Veamos pues algunos ejemplos. En la república rusa del sur Ingushetia, los manifestantes clamaron contra la modificación de la frontera administrativa con Chechenia. Las protestas concluyeron con un completo fracaso y con el enjuiciamiento penal de más de 30 personas. En Ekaterimburgo, los manifestantes salieron a la calle para detener la construcción de una iglesia en un parque de la ciudad. Y lograron su objetivo, pero a costa de cinco causas penales contra algunos de ellos. En el pequeño poblado de Shiyes, en la región de Arkhangelsk, persisten aún las protestas contra los planes de Moscú de transportar la basura de la capital y distribuirla por los vertederos de la región. Estos planes han encontrado la resistencia de los ambientalistas y de los activistas cívicos regionales, y han provocado protestas en Arkhangelsk y en la vecina República de Komi, sin que todavía se vislumbre un desenlace claro.

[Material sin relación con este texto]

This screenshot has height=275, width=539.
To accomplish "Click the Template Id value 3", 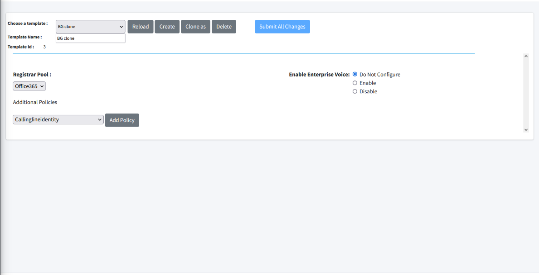I will 44,47.
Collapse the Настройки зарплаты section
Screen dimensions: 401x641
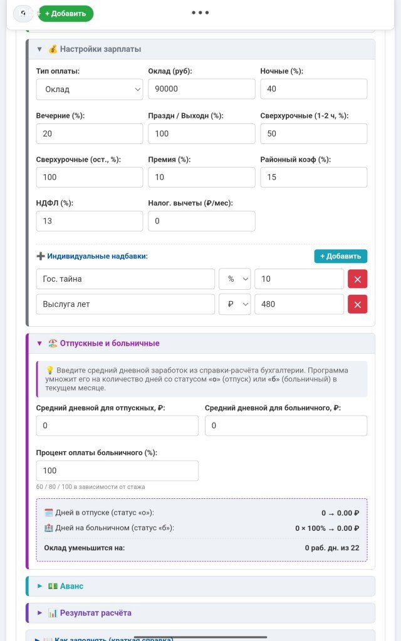click(39, 49)
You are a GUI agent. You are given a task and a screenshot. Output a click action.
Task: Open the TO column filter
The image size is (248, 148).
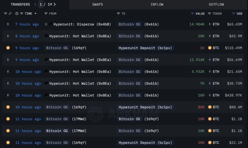pos(118,14)
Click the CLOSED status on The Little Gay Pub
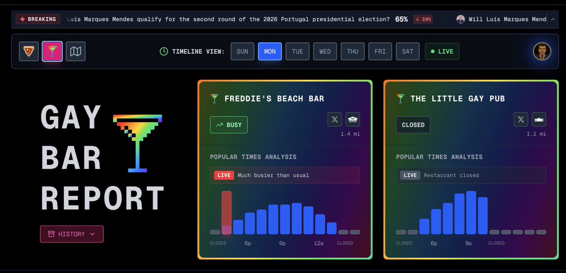 click(x=413, y=124)
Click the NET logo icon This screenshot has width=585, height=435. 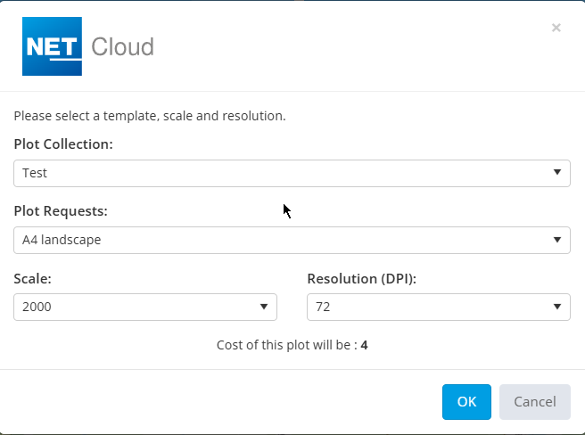click(x=52, y=46)
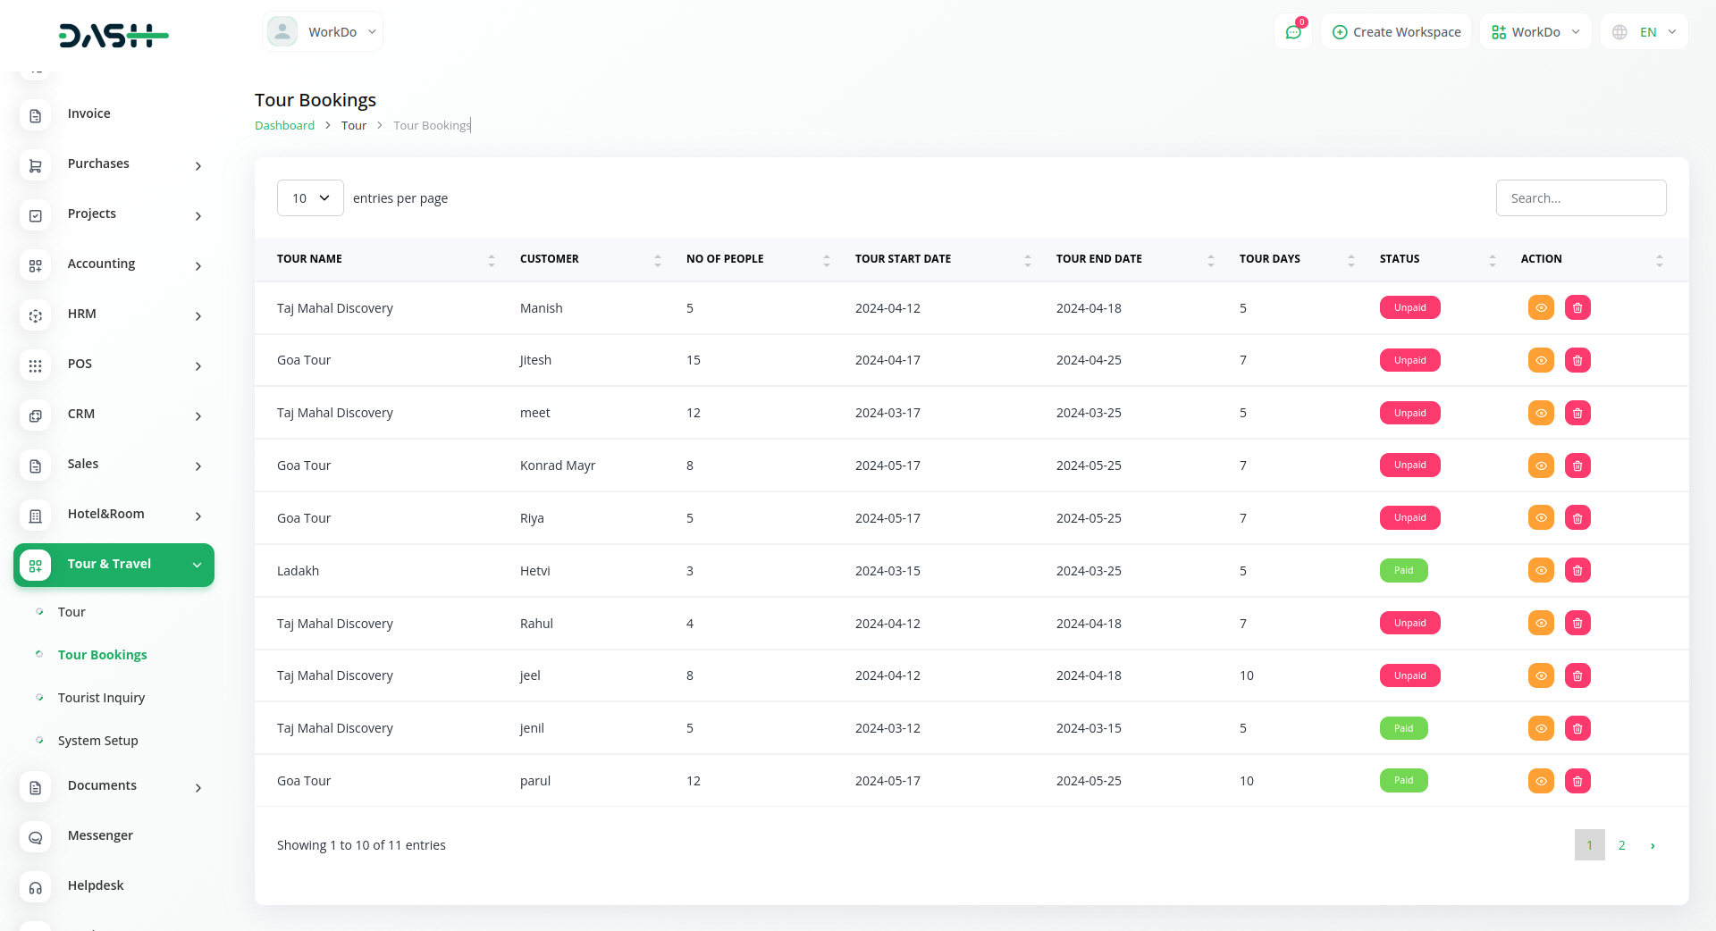Go to Dashboard via breadcrumb link
The width and height of the screenshot is (1716, 931).
point(284,126)
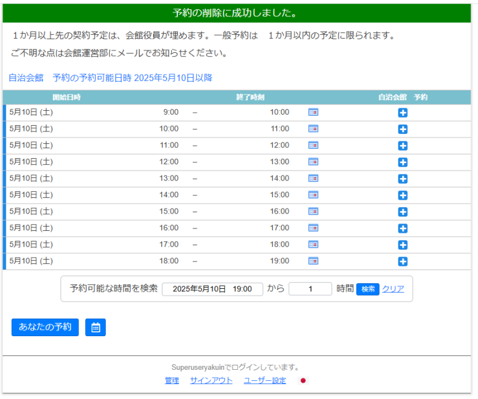
Task: Open the calendar icon in the 10:00–11:00 row
Action: tap(313, 129)
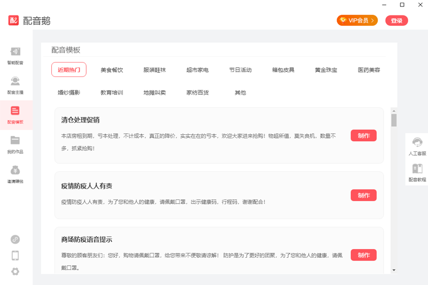Open the VIP会员 membership button
The height and width of the screenshot is (285, 428).
[357, 20]
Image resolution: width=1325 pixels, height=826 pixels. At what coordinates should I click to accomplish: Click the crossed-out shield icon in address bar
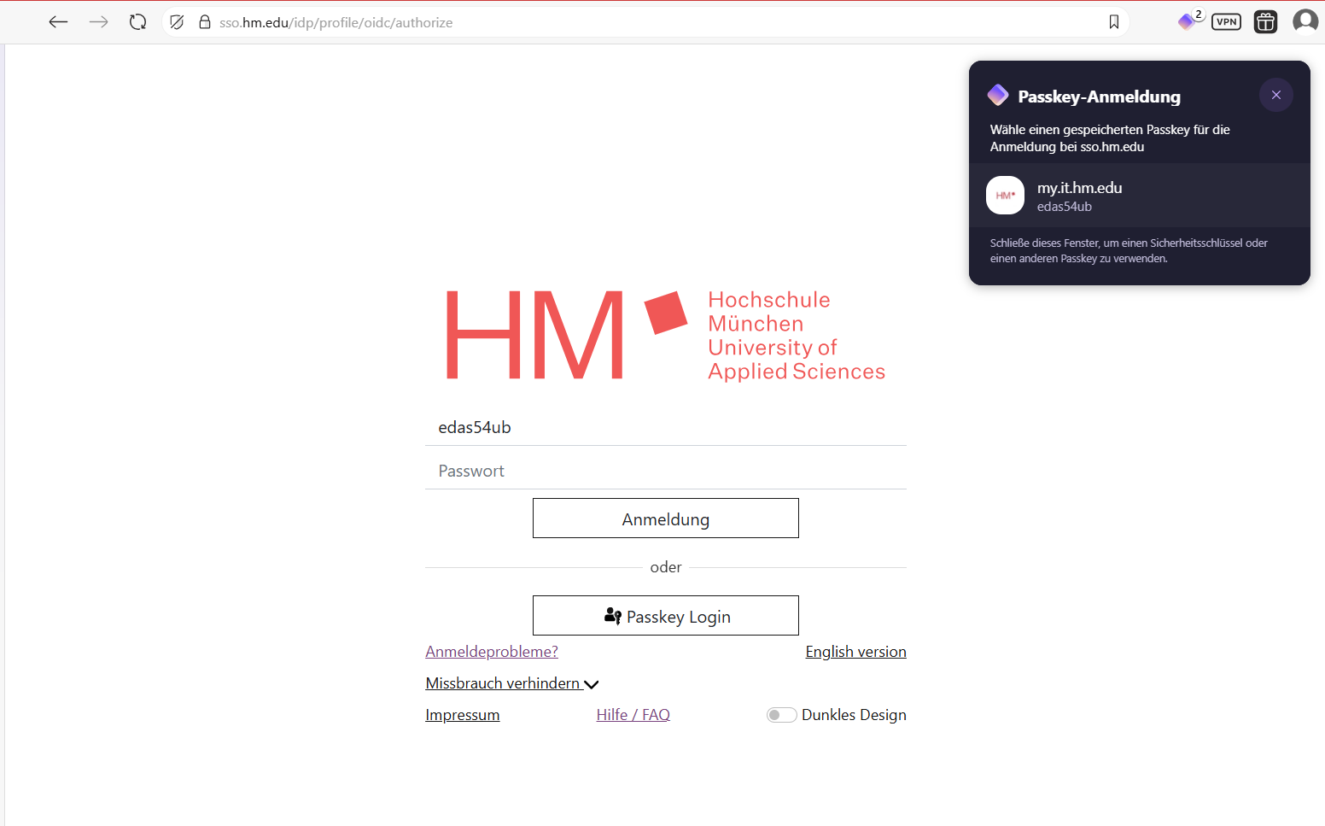tap(177, 22)
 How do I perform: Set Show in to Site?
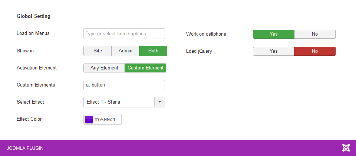(97, 51)

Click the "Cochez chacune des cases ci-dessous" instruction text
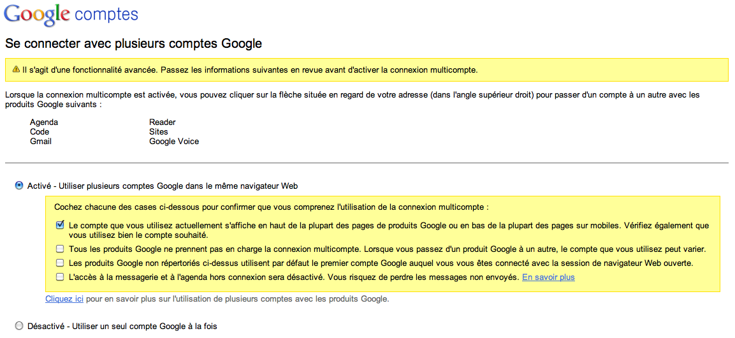pos(272,207)
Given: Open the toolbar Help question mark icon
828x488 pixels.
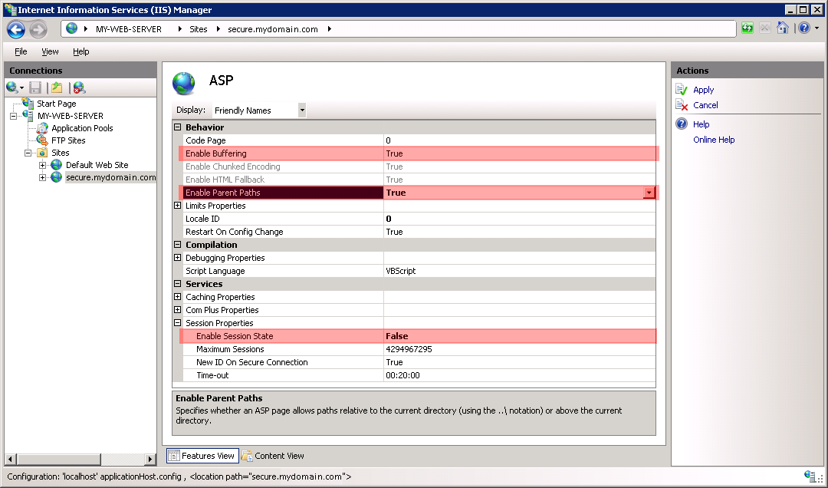Looking at the screenshot, I should (803, 28).
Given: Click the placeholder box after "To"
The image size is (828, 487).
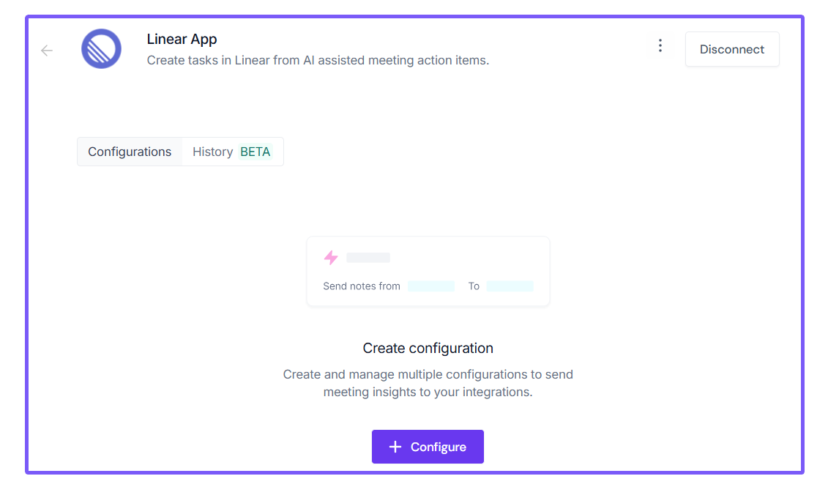Looking at the screenshot, I should pos(510,286).
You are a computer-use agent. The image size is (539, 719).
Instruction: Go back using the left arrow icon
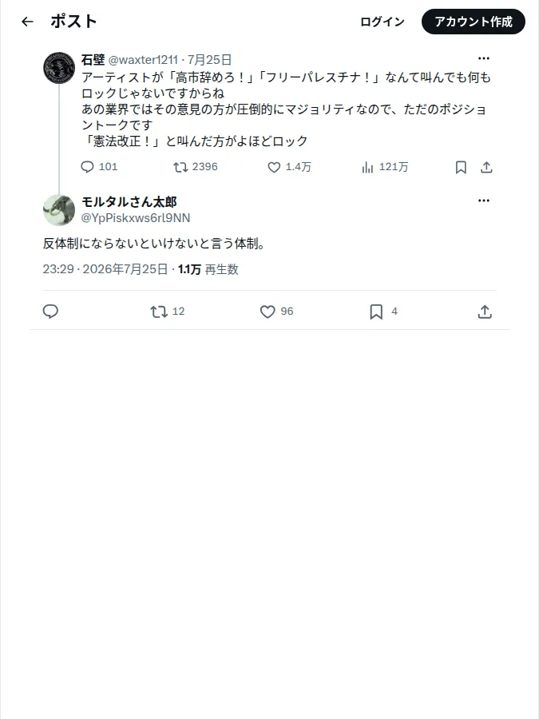coord(27,22)
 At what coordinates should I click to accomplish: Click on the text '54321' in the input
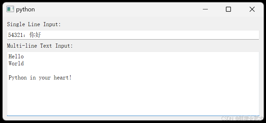point(15,35)

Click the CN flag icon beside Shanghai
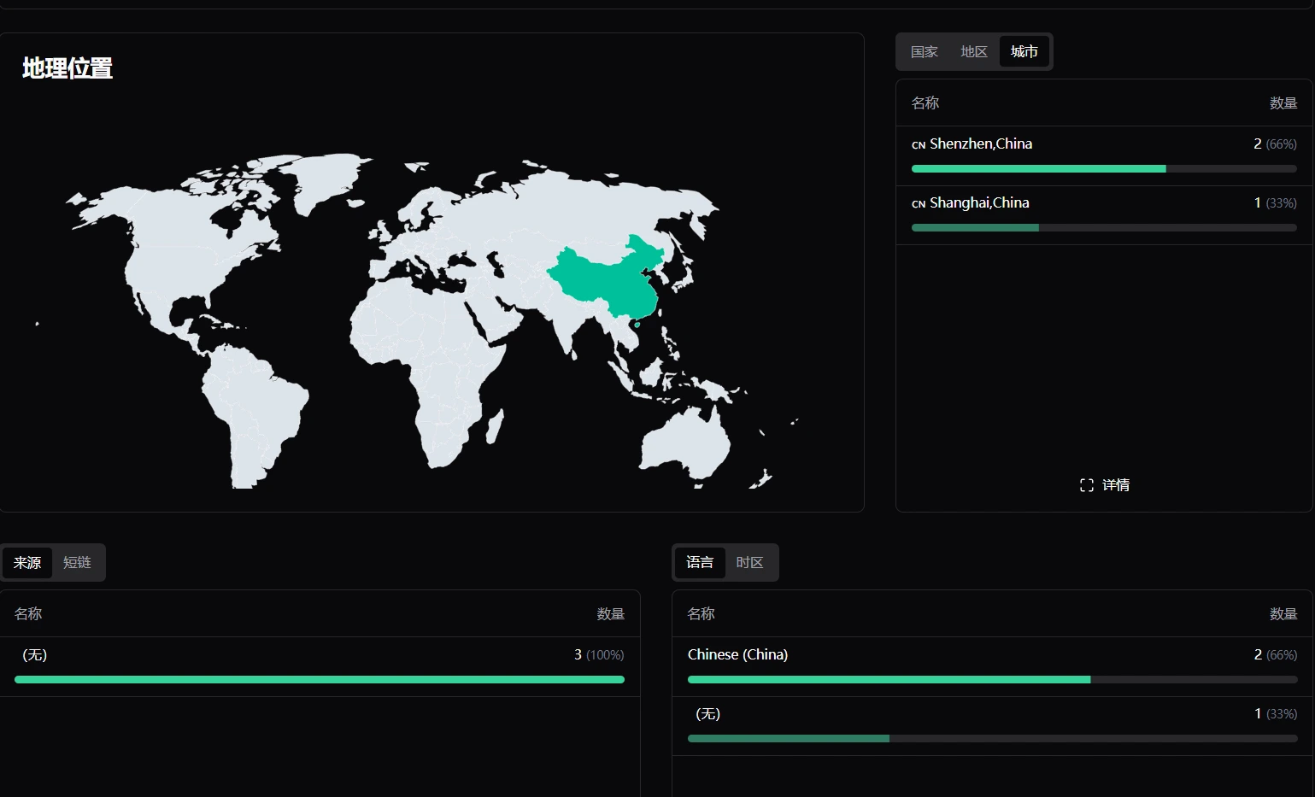click(x=919, y=204)
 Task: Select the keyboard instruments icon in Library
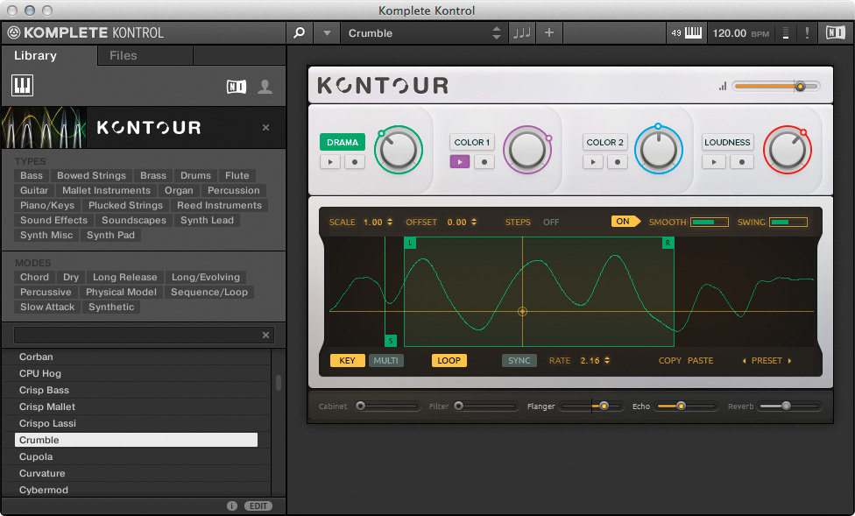tap(23, 86)
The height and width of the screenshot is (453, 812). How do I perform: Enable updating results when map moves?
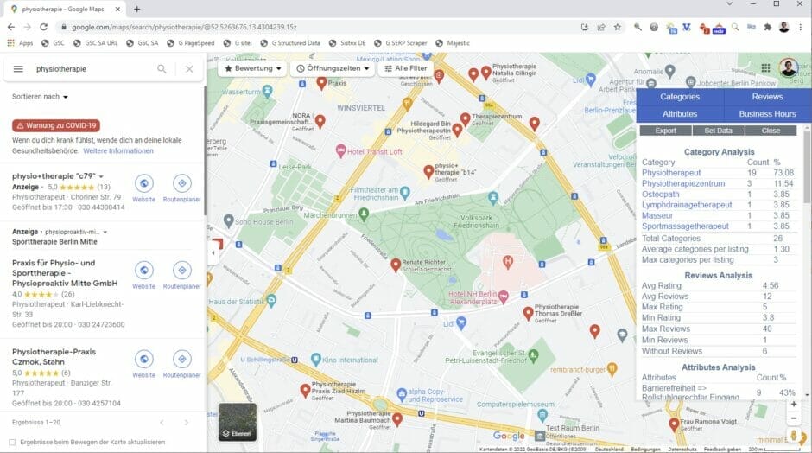pos(12,443)
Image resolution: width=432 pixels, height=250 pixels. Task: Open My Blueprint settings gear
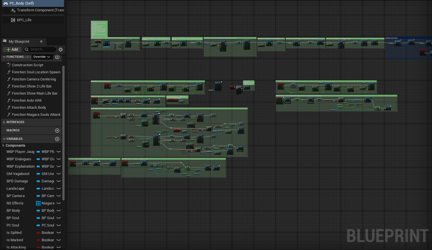pos(61,50)
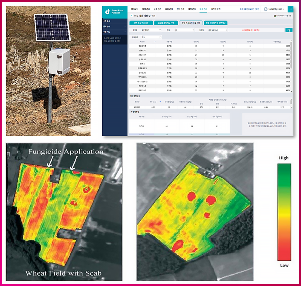
Task: Collapse the 추천 기능 sidebar section
Action: point(125,32)

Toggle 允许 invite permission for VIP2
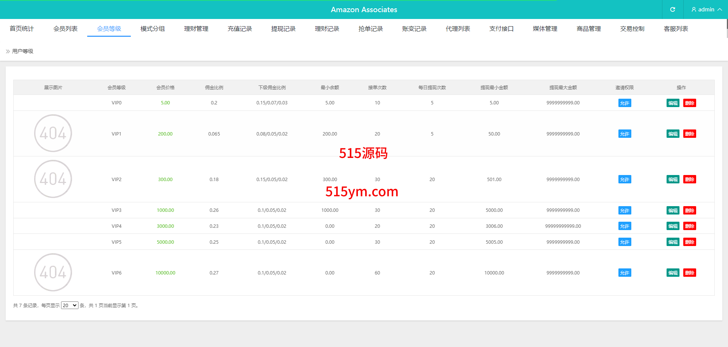pyautogui.click(x=624, y=180)
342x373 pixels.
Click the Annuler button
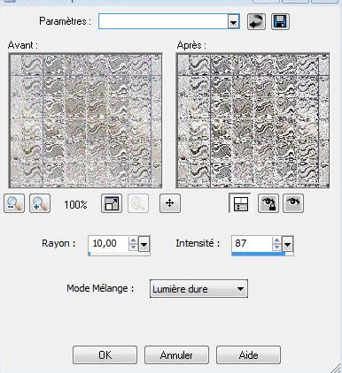tap(176, 355)
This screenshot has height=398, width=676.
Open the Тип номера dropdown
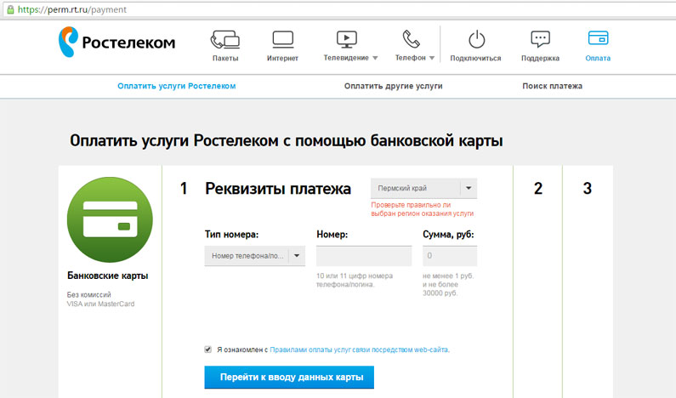tap(297, 255)
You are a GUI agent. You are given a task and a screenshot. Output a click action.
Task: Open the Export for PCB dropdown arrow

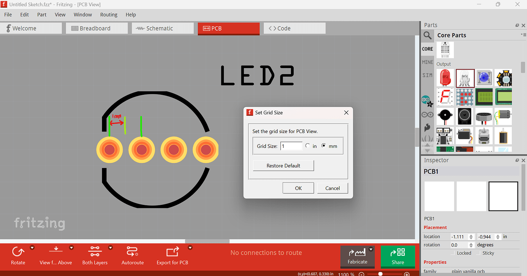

Los próximos años estarán marcados por un incremento de la conflictividad entre el Estado y la sociedad civil. Esta historia no ha hecho más que empezar
En un caso muy destacado del 2019, el periodista Ivan Golunov fue arrestado en base a falsas acusaciones de posesión de drogas, como represalia por sus investigaciones sobre la corrupción. Una poderosa ola de solidaridad cívica contribuyó a la liberación del periodista y a la destitución de los agentes de policía que le habían tendido una trampa para encausarlo.
En Moscú, la decisión de impedir a unos candidatos independientes concurrir a las elecciones para el parlamento municipal, desencadenó concentraciones masivas que exigían unas elecciones limpias. Once personas fueron condenadas a prisión por “delitos” tan graves como lanzar un vaso de plástico en dirección a un oficial de policía. El caso más prominente fue el de Yegor Zhukov, un estudiante de la prestigiosa Escuela Superior de Economía, que fue acusado de extremismo. Tras el juicio se dejó en suspenso la sentencia, lo que supone otra victoria de la sociedad civil y un síntoma de una creciente solidaridad entre estudiantes y profesores.
La respuesta del estado a esta ola de protestas combina dos elementos. El primero es una represión irracionalmente dura, acompañada de nuevas leyes represivas como la prohibición de utilizar internet para difamar a las autoridades, la persecución de quienes difundan noticias falsas, y el nuevo reconocimiento de los individuos –y no solo, de las organizaciones– como agentes extranjeros. El segundo es la construcción de una “sociedad civil” controlable por parte del propio Estado (por medio de voluntarios pro-Kremlin y de una serie de cambios en la composición del Consejo Presidencial de Derechos Humanos, por ejemplo).
Los próximos años estarán marcados por un incremento de la conflictividad entre el Estado (y los agresivos activistas pro-Kremlin) y la sociedad civil. Esta historia no ha hecho más que empezar.